1. y = 1 (mod p); y = 1 (mod q)
2. y = -1 (mod p); y = -1 (mod q)
3. y = 1 (mod p); y = -1 (mod q)
4. y = -1 (mod p); y = 1 (mod q)

Cases 1 and 2 are trivial and unhelpful. In these cases, we just have
to try again. Let's assume we're in case 3, then (case 4 is symmetric
anyway). We have y - 1 = 0 (mod p) and y - 1 = -2 (mod q). Assuming
that q > 2, then, y is a multiple of p (so it has a large common factor
with n) and is not a multiple of q. Hence \gcd(y - 1, n) is an
interesting factor of n.)

Now you're home and dry. All you need to do is compute d mod (p - 1), d
mod (q - 1) and q mod p.

-- [mdw]

### Bryan Olson

Apr 14, 2001, 1:21:30 AM4/14/01
to
In article <3AD70D14...@etaisdn.inet.it>, massimo piccinetti wrote:
>Hello,
>can you tell me where i can find
>the documentation of the algorithm ([Mil76])
>to convert a RSAPrivateKey (modulus + private exponent only)
>to a RSAPrivateCRTKey (modulus, exponent, p, q etc..)

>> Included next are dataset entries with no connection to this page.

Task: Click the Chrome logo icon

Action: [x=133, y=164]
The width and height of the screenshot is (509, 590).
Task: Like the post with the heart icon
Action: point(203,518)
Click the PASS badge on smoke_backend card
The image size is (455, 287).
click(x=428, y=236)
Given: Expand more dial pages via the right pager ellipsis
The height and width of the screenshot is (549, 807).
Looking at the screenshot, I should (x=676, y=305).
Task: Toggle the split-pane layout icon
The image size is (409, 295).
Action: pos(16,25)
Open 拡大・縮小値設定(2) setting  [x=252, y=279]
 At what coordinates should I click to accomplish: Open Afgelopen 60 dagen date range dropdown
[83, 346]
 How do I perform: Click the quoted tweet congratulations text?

You need the public exponent too, (which is also in the
RSAPrivateKey).

While raising a random base to e*d-1, see if you get a
non-trivial square root of 1 along the way. If so, take the
gcd(n, square_root1 + 1) and that's a factor. If not,
repeat.

Below is Python code (which I posted once before).

--Bryan

|
| # Python code for factoring RSA modulus n using e and d
|
| def gcd(x, y):
| """Return the GCD of x and y."""
| while x>0:
| x, y = y%x, x
| return y
|
| def split_using_e_and_d(n, e, d):
| """Given a composite n and e, d such that
| e*d mod lambda(n) == 1, return a non-trival factor of n.
| Loops out or asserts false on bad inputs.
| """
| s = e * d - 1
| # Remove factors of 2 from exponent s
| while s & 1 == 0:
| s = s >> 1
| # Try bases until we find a factor
| for base in xrange(1, 999, 2):
| # Realy we should set base randomly
| a = pow(long(base), s, n)
| if a == 1:
| # Darn, we got to 1 without finding a square root
| continue
| # Keep squaring until we hit 1.
| while a != 1 and a != n-1:
| b = a
| a = a * a % n
| if a == 1:
| # Got it
| return gcd(n, b + 1)
| # Darn, the square root we found was -1.
| assert(0), "Something is very wrong."